Wednesday , January 17, 2018

After Rebuffing Atos, Gemalto Accepts $5.7 Billion Buyout Offer From Thales

Paris-based defense, aerospace, and transportation contractor Thales S.A. announced Monday that it has a €4.8 billion ($5.66 billion) deal to acquire Gemalto N.V., the world’s largest maker of chips for smart cards and mobile phones.

The announcement that Thales plans to buy Gemalto for €51 per share ($60.1) comes just days after Gemalto, which has headquarters in Amsterdam and France, rejected a buyout offer from French technology firm Atos, which had bid €46 ($54.3) per share. Gemalto said the Atos bid undervalued its businesses, which besides chips include data-security products, according to European press reports.

Gemalto’s board is recommending that company shareholders approve the Thales bid. Thales said in a news release that its all-cash offer represents a 57% premium over Gemalto’s Dec. 8 closing share price.
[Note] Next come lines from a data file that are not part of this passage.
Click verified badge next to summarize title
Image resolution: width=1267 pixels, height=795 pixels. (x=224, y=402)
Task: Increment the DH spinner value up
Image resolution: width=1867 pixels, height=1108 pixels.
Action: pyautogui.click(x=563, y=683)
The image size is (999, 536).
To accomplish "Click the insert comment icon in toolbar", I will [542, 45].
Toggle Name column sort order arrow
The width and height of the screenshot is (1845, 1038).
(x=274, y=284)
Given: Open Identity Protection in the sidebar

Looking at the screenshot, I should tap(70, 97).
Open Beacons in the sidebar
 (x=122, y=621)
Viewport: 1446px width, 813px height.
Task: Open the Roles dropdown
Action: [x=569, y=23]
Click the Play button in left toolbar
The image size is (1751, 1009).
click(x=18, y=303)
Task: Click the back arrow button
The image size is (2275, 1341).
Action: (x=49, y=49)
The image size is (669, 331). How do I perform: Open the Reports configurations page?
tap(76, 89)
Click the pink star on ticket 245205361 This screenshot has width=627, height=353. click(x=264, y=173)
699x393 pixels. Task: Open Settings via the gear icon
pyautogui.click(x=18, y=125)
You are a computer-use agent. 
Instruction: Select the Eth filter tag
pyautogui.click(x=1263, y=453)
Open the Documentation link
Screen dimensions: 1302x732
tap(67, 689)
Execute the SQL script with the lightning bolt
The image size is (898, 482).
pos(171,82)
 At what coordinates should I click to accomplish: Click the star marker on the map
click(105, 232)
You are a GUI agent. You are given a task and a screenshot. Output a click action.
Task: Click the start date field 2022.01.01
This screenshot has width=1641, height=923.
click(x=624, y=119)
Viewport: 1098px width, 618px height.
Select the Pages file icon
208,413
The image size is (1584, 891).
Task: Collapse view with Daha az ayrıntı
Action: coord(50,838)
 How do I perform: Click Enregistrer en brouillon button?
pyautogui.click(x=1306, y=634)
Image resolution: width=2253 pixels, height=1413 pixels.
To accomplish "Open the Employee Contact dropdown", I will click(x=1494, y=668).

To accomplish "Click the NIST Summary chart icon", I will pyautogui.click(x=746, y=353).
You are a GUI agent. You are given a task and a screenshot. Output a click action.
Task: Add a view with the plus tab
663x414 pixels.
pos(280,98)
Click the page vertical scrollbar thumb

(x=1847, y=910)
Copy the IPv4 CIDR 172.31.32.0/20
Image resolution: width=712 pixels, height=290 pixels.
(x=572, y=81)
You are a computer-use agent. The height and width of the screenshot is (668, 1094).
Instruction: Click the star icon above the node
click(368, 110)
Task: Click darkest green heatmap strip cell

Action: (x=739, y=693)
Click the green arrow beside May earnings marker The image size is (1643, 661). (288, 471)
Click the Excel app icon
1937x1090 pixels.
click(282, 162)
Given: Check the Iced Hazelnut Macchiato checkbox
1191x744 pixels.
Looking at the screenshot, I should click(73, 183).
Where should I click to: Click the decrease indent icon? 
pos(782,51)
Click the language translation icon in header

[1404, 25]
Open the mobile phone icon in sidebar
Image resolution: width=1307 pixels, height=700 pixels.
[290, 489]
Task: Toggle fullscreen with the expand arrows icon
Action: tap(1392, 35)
The deal values Gemalto at nearly $5.7 billion, according to Reuters.

Thales is looking to expand its presence in digital security with the acquisition. Gemalto’s SIM card business for mobile phones has slowed down, as has its U.S. EMV chip card business now that most American credit and debit cards have converted from the old magnetic-stripe technology. But the company, which had €3.1 billion ($3.43 billion) in revenues in 2016, offers software, biometrics, and encryption products. It claims customers in 180-plus countries and has 15,000 employees.

Thales, which had revenues of €14.9 billion ($16.5 billion) last year, said in the release that “Gemalto is well advanced in its transition from its historical markets” to fast-growing government, enterprise-security, and industrial Internet of Things markets.

“Together with Gemalto’s management, we have big ambitions based on a shared vision of the digital transformation of our industries and customers,” Thales chairman and chief executive Patrice Caine said in a statement. “By combining our talents, Thales and Gemalto are creating a global leader in digital security.”

Gemalto CEO Philippe Vallée said in the release that “I am convinced that the combination with Thales is the best and the most promising option for Gemalto and the most positive outcome for our company, employees, clients, shareholders, and other stakeholders. We share the same values and Gemalto will be able to pursue its strategy, accelerate its development, and deliver its digital-security vision, as part of Thales.”

Thales and Gemalto said they expect the deal to close in 2018’s second half. Their agreement gives Thales the opportunity to match a superior offer for Gemalto should one come along.

Thales once was a player in the point-of-sale terminal market, especially in Europe, but sold that business in 2008 to the former Hypercom Corp.